Por otro lado, hemos visto en el cine americano montones de películas de ambiente judicial en las que se dejaba claro que unos abogados de prestigio siempre podían buscarle las triquiñuelas al sistema para salvar a los poderosos. Aunque, como se trataba de cine, a veces ganaba el abogado pobre y prevalecía la justicia, se veía como el acusado rico era preparado por sus letrados sobre lo que tenía que decir, cómo vestirse, qué actitud tomar, cuándo no contestar, etc. Se buscaba la salvación del acusado por más que se supiera que era absolutamente culpable. Los abogados defensores están para eso, dicen.

 

Y en todo esto pensaba yo al verlo a usted este fin de semana y al leer lo que se ha filtrado de su declaración.
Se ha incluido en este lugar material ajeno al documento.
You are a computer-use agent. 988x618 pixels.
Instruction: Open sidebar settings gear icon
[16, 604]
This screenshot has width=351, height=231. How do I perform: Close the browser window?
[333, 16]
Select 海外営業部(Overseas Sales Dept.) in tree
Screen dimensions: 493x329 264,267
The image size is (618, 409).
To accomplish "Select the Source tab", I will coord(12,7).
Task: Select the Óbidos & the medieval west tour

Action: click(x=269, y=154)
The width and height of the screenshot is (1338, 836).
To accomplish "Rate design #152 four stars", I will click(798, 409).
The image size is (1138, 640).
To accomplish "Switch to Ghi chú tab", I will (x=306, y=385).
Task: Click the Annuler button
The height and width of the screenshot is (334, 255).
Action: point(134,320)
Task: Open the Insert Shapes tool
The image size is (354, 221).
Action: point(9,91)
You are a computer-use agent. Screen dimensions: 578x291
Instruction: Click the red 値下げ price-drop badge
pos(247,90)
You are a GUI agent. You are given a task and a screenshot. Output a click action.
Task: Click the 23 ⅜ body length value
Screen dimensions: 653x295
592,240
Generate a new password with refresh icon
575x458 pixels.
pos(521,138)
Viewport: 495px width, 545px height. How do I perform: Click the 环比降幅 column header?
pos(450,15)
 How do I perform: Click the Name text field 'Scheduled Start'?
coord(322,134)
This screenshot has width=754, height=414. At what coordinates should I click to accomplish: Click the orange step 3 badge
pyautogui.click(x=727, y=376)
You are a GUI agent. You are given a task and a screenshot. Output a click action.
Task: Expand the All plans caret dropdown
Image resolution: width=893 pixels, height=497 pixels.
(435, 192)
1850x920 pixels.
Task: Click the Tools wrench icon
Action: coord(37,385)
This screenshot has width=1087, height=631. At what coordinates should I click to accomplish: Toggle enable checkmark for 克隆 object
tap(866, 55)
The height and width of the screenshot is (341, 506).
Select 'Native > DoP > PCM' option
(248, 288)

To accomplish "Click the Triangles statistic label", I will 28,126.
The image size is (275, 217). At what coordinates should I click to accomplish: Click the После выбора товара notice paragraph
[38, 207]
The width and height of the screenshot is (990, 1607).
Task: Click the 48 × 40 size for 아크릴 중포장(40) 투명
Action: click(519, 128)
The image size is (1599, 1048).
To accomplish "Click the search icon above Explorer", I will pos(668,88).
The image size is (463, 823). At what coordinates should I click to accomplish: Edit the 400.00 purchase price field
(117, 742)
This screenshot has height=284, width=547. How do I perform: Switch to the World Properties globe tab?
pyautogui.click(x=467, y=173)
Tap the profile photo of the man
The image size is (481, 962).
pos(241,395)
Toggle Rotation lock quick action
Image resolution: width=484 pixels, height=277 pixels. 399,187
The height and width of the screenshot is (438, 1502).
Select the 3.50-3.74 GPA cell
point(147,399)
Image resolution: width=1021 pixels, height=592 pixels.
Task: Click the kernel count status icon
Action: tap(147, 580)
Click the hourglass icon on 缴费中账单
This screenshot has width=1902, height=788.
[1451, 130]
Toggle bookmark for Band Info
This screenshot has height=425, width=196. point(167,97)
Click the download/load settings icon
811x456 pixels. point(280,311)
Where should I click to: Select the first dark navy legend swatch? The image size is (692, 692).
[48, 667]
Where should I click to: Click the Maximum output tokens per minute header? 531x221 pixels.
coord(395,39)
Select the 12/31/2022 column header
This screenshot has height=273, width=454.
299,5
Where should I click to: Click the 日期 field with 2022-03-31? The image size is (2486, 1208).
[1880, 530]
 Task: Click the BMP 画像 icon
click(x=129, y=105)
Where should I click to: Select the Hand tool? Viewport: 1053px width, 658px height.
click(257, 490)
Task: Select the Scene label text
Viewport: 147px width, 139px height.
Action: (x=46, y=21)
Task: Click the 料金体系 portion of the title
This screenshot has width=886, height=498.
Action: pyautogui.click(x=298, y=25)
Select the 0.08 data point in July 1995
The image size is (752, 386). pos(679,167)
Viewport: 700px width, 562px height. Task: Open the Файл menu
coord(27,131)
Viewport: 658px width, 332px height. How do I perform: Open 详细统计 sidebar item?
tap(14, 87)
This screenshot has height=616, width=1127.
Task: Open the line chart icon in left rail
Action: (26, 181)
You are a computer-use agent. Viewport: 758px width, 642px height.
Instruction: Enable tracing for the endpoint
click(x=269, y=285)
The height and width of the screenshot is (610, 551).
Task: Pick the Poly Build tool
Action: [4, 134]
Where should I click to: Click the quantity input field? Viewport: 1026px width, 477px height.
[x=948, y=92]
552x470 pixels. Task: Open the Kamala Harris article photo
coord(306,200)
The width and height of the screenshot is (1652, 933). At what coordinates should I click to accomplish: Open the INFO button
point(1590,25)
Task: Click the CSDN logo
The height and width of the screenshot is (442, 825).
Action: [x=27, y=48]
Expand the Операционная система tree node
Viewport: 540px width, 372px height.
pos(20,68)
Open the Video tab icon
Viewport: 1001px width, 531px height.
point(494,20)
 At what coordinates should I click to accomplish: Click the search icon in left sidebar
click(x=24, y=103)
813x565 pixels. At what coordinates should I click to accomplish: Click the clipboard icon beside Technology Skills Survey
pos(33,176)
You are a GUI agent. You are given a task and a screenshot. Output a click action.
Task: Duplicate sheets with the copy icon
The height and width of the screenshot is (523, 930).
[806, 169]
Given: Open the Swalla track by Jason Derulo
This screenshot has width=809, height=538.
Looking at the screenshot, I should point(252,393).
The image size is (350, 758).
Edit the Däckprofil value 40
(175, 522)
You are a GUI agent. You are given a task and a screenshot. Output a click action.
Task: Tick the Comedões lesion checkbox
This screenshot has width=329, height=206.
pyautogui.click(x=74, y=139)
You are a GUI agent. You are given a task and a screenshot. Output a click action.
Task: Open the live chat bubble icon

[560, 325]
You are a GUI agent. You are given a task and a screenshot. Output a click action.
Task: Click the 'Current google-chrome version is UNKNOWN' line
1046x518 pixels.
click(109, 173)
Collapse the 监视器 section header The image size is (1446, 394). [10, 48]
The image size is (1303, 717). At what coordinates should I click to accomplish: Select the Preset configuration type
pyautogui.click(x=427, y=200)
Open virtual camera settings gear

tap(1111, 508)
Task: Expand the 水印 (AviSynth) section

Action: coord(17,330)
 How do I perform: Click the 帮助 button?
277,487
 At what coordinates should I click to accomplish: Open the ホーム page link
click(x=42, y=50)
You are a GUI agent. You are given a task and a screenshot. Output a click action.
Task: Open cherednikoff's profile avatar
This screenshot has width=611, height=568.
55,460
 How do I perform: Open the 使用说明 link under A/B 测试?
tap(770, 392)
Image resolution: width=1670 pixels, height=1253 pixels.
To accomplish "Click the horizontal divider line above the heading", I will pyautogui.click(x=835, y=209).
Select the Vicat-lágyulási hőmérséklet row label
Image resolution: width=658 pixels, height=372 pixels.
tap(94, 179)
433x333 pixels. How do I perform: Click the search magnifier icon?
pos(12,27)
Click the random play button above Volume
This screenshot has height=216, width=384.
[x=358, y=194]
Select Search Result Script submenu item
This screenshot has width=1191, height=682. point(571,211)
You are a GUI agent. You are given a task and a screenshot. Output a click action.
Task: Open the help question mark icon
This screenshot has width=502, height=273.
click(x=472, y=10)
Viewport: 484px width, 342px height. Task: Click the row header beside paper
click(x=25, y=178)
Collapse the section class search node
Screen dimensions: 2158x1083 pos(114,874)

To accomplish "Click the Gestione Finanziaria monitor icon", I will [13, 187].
Su llegada al juzgado en un cochecito de gama baja, cuando lo hemos visto en impresionantes coches y sabemos que vive en una casa que ha costado varios millones de euros; elegir llegar, al menos, los últimos metros, andando despacio, cuando bien que corría hace unos días huyendo de los periodistas; vestirse elegante pero sencillo; hablar con los informadores para decir unas palabras que huelen cosa repetida cien veces frente a un espejo; insistir en echarle todas las culpas a su socio, como si usted, presuntamente, no hubiera estado allí siempre, como si no hubiese ocurrido que hasta su suegro, el Rey, le hubiese dicho que dejara de una vez todos eso negocios tan lucrativos.

 

Da la impresión de que hasta el último detalle ha sido preparado a fondo por esos abogados tan competentes. Todo suena a ensayado, a aconsejado por los que saben de esto de la justicia. Y uno no deja de pensar en los delincuentes desgraciados que están en la cárcel por robar un banco, por traficar con algo de droga o por otros delitos de unos miles de euros, porque el abogado que les tocó era una persona sin experiencia que no ensayó a fondo lo que tendría que hacer y decir. Incluso no tendrían forma física para aguantar un interrogatorio y las tensiones de tantas horas, como un deportista de su talla.

 

¿Habrá usted convencido al juez? A mí, muy poco. Lo siento.